Par décision du 13 juillet 2018, sa demande est refusée considérant que « la demande de titre de séjour a été envoyée en mars 2018. Dans l’attente de la réponse de celle-ci, vous ne pourrez pas travailler après votre date d’anniversaire le .. août 2018 » (légalement, il peut poursuivre son apprentissage tant qu'il est mineur sous couvert de l'autorisation de travail de la Direction du travail mais plus après 18 ans car il faut justifier d'un droit au séjour donc d'un droit au travail)
Diassé saisit le tribunal administratif de cette décision de fin de prise en charge par l'Aide sociale à l'enfance, considérant qu’elle est illégale à plusieurs titres (on a tout perdu, “il n'est pas particulièrement vulnérable”)

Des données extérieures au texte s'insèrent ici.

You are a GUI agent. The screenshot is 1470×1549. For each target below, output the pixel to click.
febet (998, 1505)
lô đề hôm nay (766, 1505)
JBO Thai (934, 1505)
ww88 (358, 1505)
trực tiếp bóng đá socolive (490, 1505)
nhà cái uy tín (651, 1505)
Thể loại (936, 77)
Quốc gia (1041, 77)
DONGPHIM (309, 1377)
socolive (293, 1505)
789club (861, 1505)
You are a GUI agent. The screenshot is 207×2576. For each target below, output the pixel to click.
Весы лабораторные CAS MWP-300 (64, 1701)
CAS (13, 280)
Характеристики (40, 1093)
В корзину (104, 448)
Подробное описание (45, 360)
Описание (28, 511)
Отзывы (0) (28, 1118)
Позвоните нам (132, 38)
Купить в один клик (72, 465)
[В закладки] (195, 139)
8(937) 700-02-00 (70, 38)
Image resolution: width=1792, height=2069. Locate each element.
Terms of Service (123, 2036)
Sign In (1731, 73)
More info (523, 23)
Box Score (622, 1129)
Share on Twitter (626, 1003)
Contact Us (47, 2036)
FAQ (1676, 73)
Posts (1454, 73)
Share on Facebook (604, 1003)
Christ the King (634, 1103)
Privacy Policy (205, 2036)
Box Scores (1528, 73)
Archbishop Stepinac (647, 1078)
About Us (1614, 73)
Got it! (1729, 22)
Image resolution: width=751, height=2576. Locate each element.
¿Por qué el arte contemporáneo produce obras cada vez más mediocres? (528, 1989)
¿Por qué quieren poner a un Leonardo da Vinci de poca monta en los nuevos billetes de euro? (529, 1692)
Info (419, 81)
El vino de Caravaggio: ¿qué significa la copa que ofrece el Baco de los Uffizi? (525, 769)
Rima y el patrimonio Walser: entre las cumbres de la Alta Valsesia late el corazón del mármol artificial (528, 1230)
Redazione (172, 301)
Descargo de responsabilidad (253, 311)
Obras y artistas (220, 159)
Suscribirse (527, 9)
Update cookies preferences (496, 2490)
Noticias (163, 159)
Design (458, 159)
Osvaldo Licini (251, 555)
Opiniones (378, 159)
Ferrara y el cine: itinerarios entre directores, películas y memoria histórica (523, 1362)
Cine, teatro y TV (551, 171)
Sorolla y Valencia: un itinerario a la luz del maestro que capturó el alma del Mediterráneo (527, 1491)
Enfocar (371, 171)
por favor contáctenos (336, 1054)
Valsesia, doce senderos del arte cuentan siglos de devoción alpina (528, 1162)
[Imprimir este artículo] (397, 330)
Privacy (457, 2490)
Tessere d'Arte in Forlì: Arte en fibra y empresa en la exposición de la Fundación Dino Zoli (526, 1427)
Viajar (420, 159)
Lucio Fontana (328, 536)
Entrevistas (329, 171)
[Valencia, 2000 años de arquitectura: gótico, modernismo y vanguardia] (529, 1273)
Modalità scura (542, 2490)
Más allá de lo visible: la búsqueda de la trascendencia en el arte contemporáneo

Par décision du 3 août 2018, le Préfet de l’Ain refuse à Diassé la délivrance d’un titre de séjour et assortit sa décision d’une obligation de quitter le territoire français à destination du Mali.
Il est contraint de quitter le logement qu’il occupe le .. août 2018, jour de sa majorité.
Le juge des enfants l’a en effet confié aux services de l’aide sociale à l’enfance jusqu’à sa majorité et le Département de l’Ain n’a pas accédé à sa demande de poursuite de prise en charge dans le cadre d’un contrat « jeune majeur ».
Diassé contacte par l’intermédiaire de ses éducateurs le 115, qui refuse sa prise en charge en hébergement d’urgence du fait de la décision préfectorale de refus de séjour et d’obligation de quitter le territoire français.
Il vit « à la rue » avec les quelques subsides que lui rapporte son contrat d’apprentissage. Il explique rester « Place des bons enfants », à Bourg en Bresse, et dormir comme il le peut, dans un coin ou sur un banc (son contrat d'apprentissage est suspendu le .. août 2018, jour de sa majorité parce qu'il n'a pas de titre de séjour, il n'a donc plus aucune ressource)
Diassé introduit un recours en annulation contre la décision préfectorale de refus de séjour et d'obligation de quitter le territoire français.
Le juge administratif annule ces décisions le 12 février 2019 et demande au Préfet de l'Ain de réexaminer la situation dans un délai de deux mois, en attendant Diassé a une autorisation provisoire de séjour et peut reprendre son apprentissage.
Le Préfet de l'Ain délivrera un titre de séjour à Diassé le 22 octobre 2019 (après 4 saisines du tribunal depuis le 12 février 2019 parce que le Préfet ne rendait pas de nouvelle décision alors qu'il avait injonction (uhuhuh) de le faire dans les 2 mois)
II – Des nouvelles
Diassé a 23 ans.
Il a survécu à cette énième violence qu'a été cette décision de refus de séjour et d'obligation de quitter le territoire alors qu'il n'avait que 18 ans. Il a survécu à la vie à la rue qui a duré plus d'un an. Il bosse, dans l'entreprise où il a fait son apprentissage. Il est papa. Il se dit heureux. Il veut demander la nationalité française.